* **Exercise directions**
Within this material, find every line where the string "agent" appears, and copy it out.

* **Data shown**

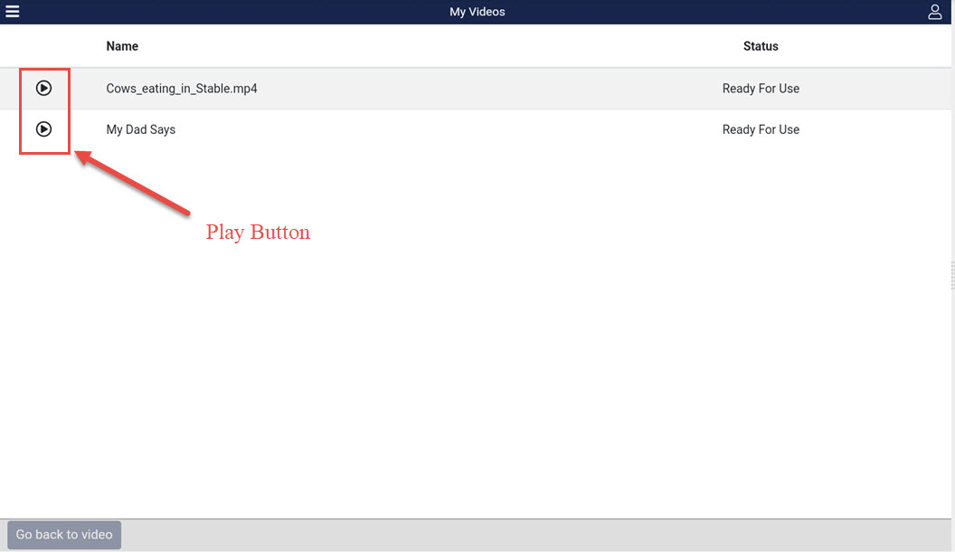Click the gray footer bar right of Go back button

coord(543,535)
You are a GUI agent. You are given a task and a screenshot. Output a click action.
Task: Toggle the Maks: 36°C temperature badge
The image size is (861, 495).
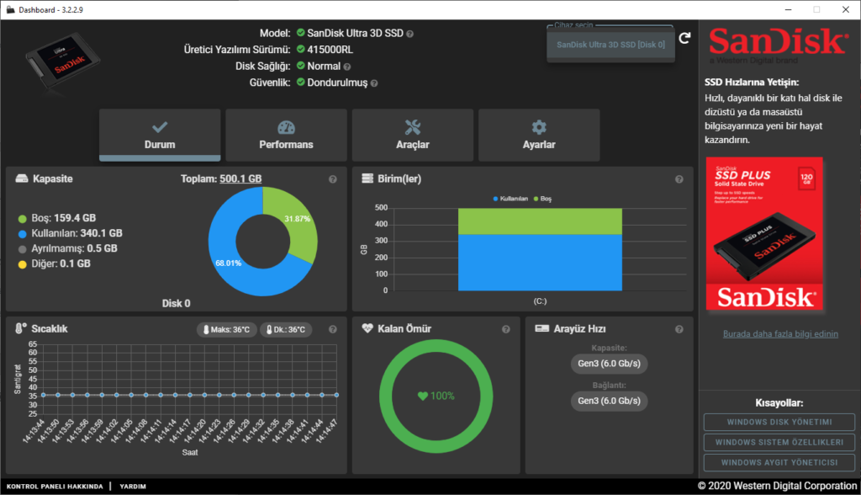[x=226, y=329]
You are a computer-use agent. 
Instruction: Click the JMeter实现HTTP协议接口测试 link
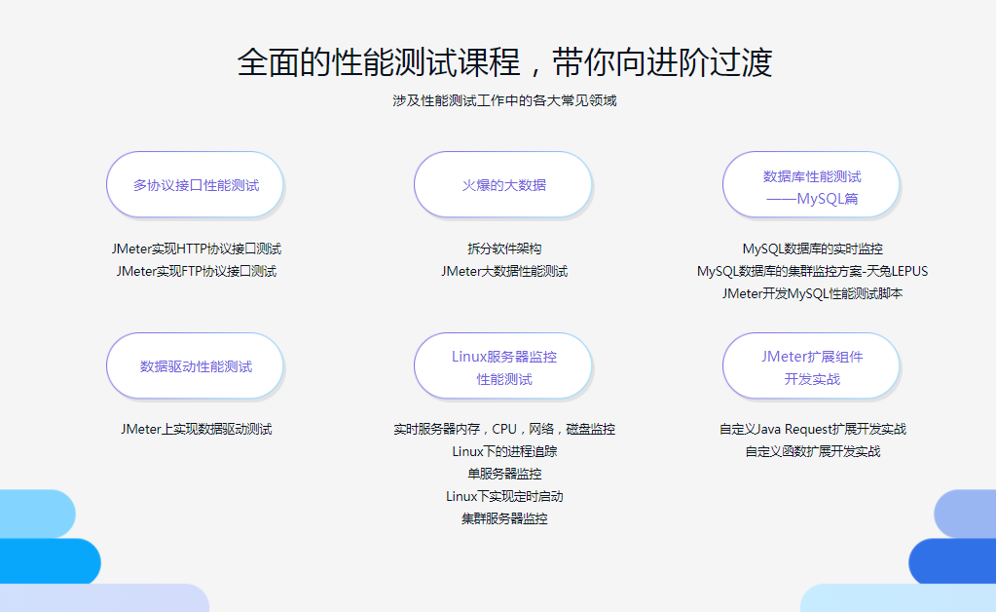click(x=195, y=249)
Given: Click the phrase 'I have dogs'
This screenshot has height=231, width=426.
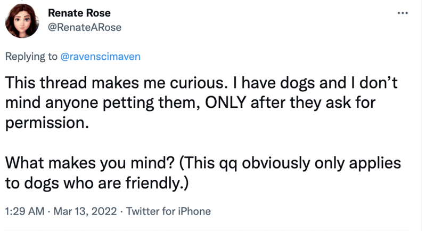Looking at the screenshot, I should [275, 83].
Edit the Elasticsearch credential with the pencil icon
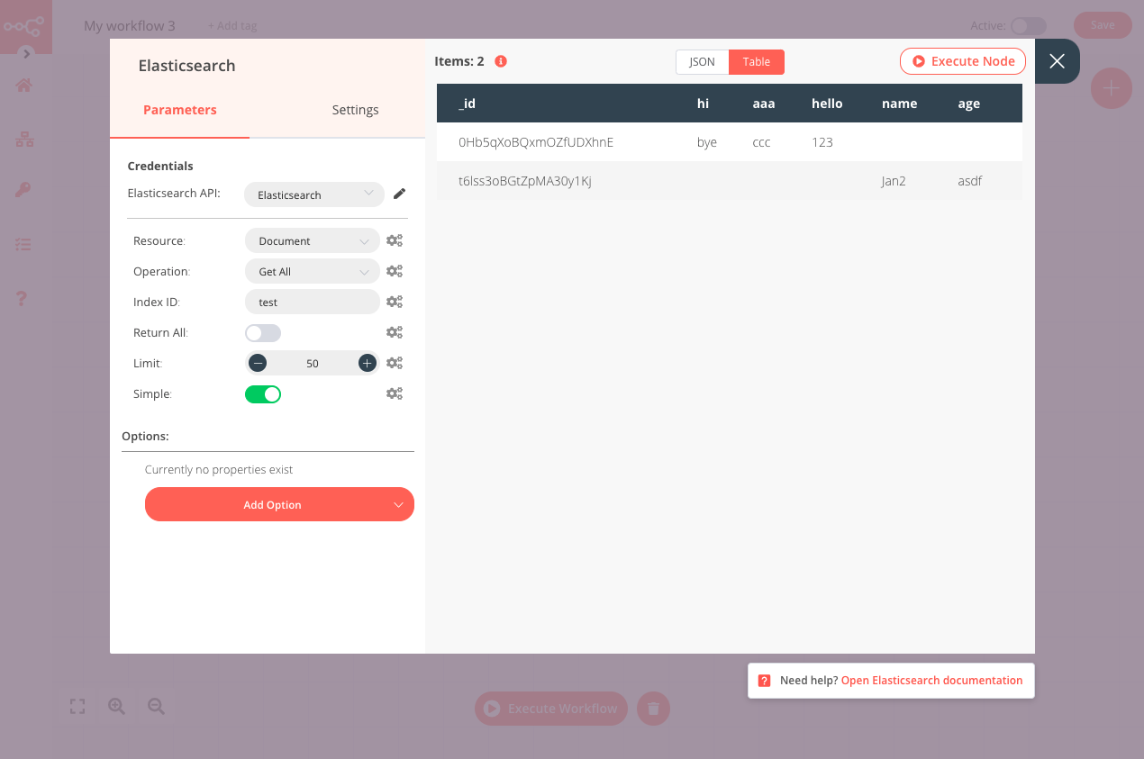The width and height of the screenshot is (1144, 759). coord(399,194)
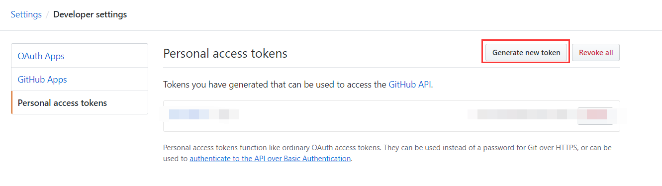Revoke all tokens with the red button
The height and width of the screenshot is (186, 662).
(x=596, y=52)
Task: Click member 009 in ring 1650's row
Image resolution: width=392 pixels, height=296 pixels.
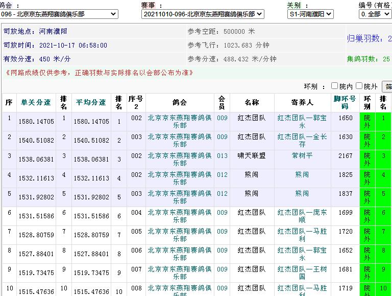Action: [222, 118]
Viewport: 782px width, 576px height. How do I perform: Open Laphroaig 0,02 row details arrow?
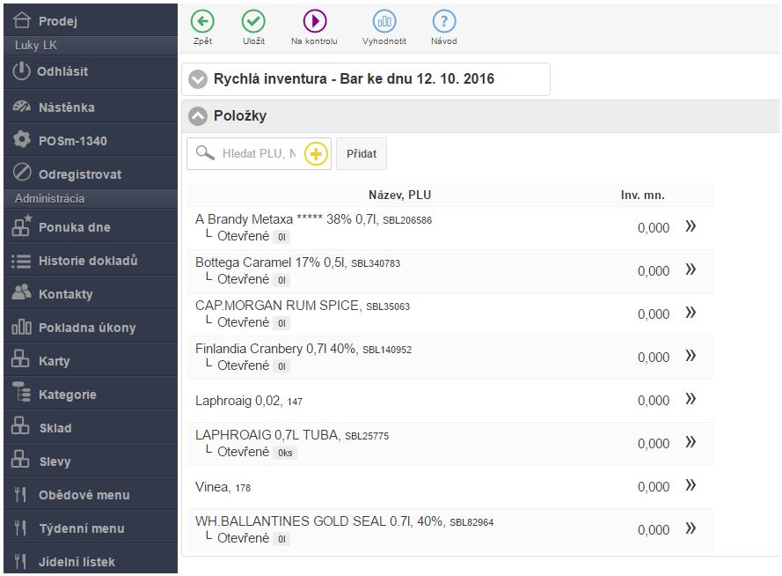point(691,400)
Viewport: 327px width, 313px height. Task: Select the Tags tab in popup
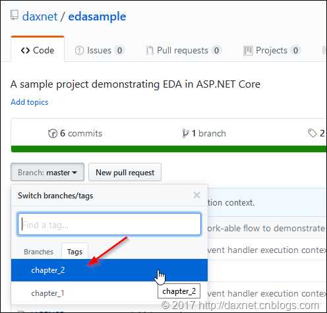click(74, 252)
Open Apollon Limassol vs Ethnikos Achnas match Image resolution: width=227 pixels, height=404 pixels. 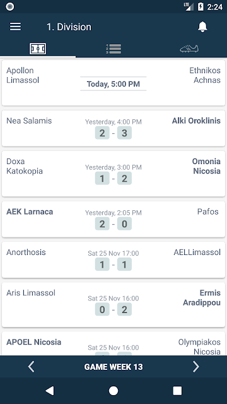pos(114,83)
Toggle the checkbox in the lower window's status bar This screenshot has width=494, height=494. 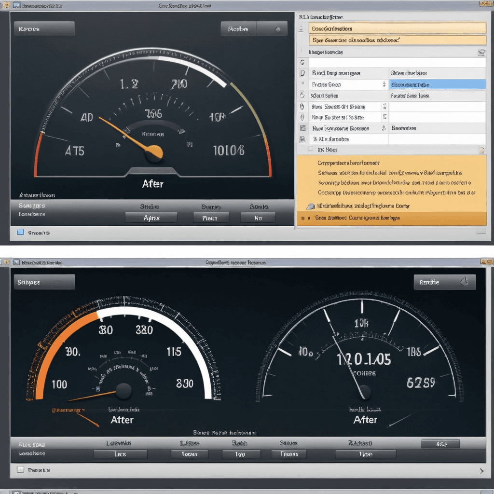coord(20,469)
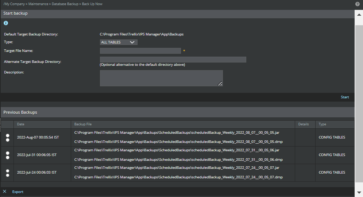Click the scrollbar down arrow

pos(359,192)
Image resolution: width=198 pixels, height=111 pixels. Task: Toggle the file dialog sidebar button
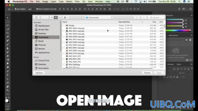pyautogui.click(x=37, y=17)
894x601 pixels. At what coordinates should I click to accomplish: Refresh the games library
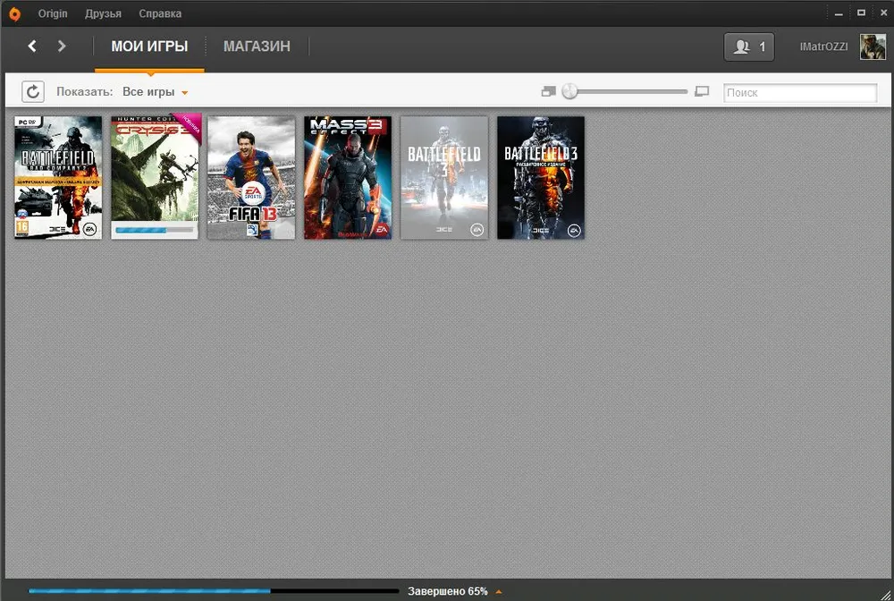pyautogui.click(x=33, y=91)
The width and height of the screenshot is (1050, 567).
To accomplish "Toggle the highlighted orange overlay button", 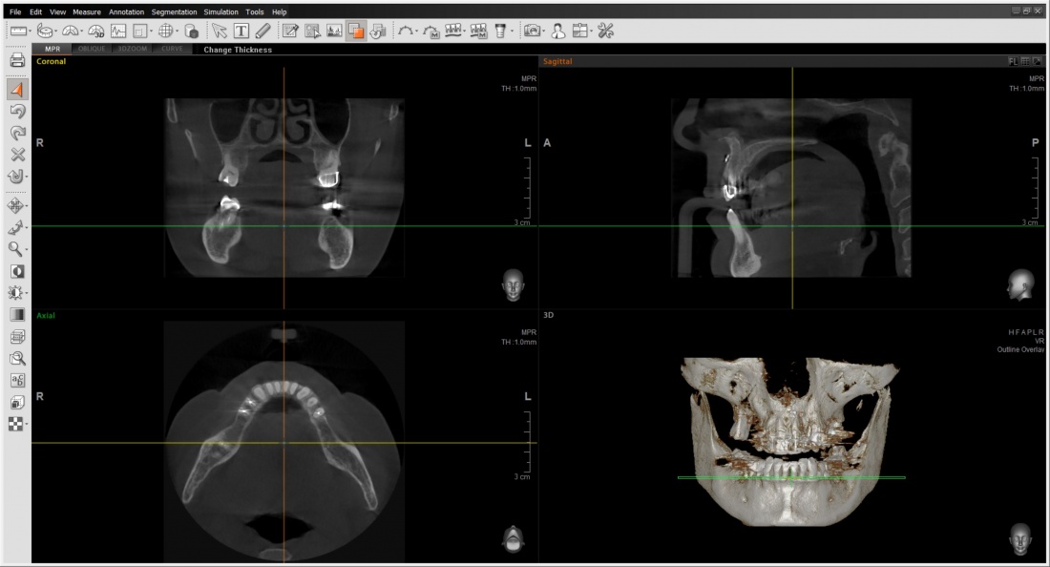I will click(x=356, y=31).
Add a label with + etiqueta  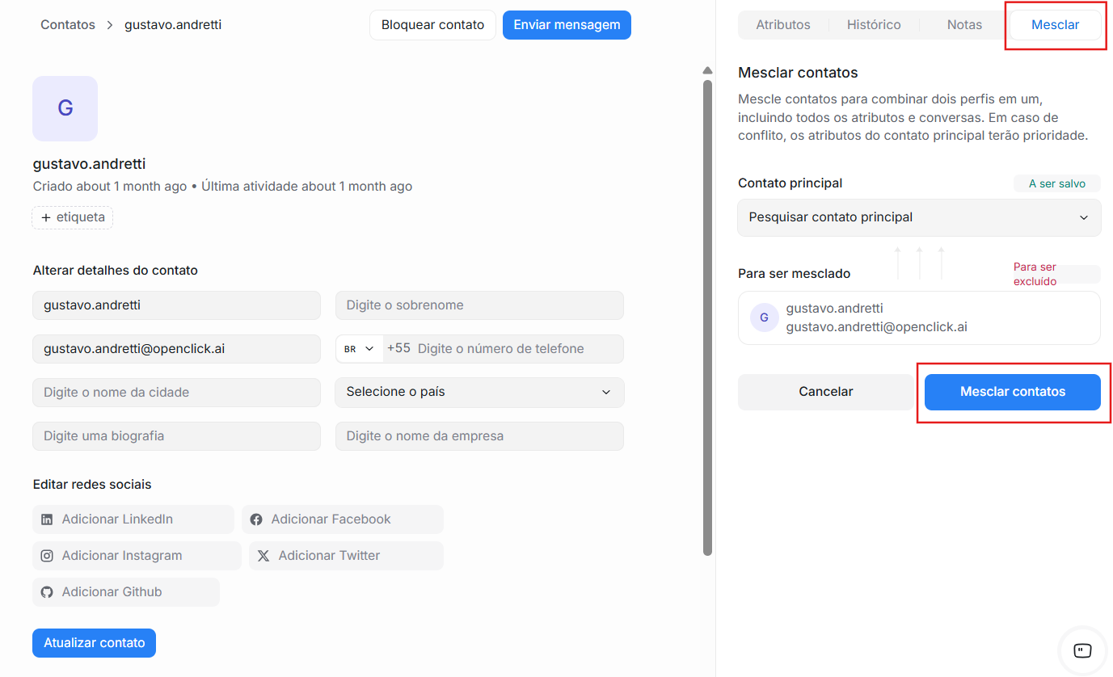pos(73,217)
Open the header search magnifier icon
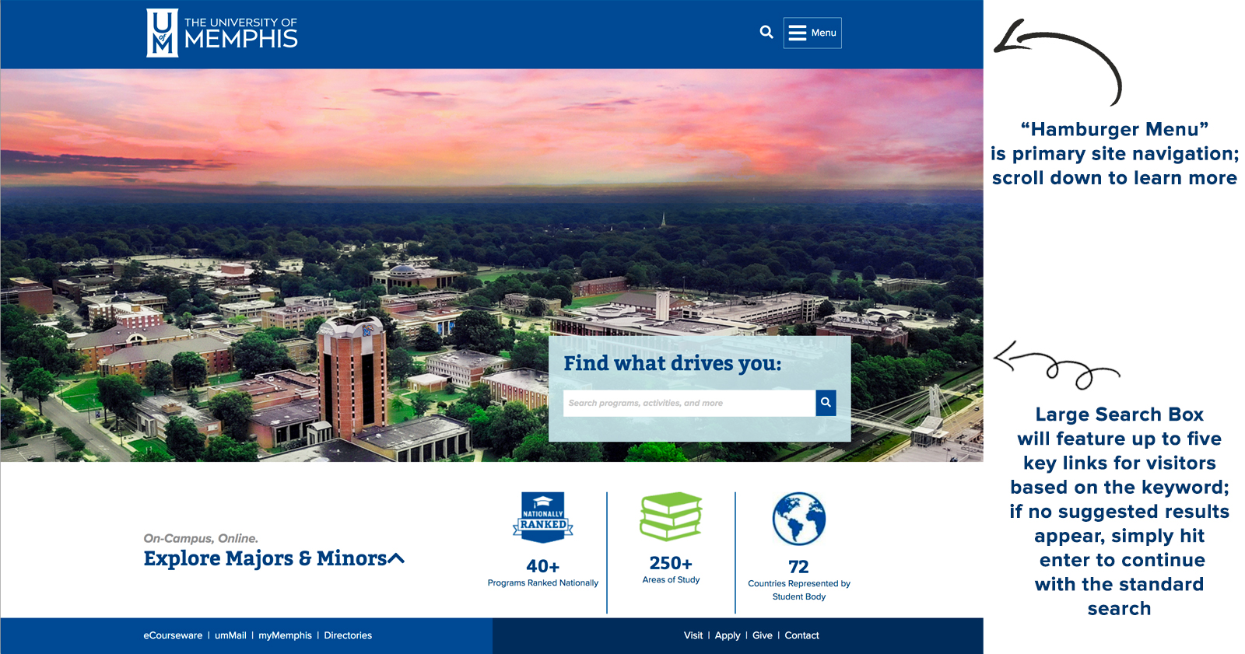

* **Response to this task**
You are a GUI agent. You are given a task and a screenshot. Output a click action.
You are a computer-use agent. 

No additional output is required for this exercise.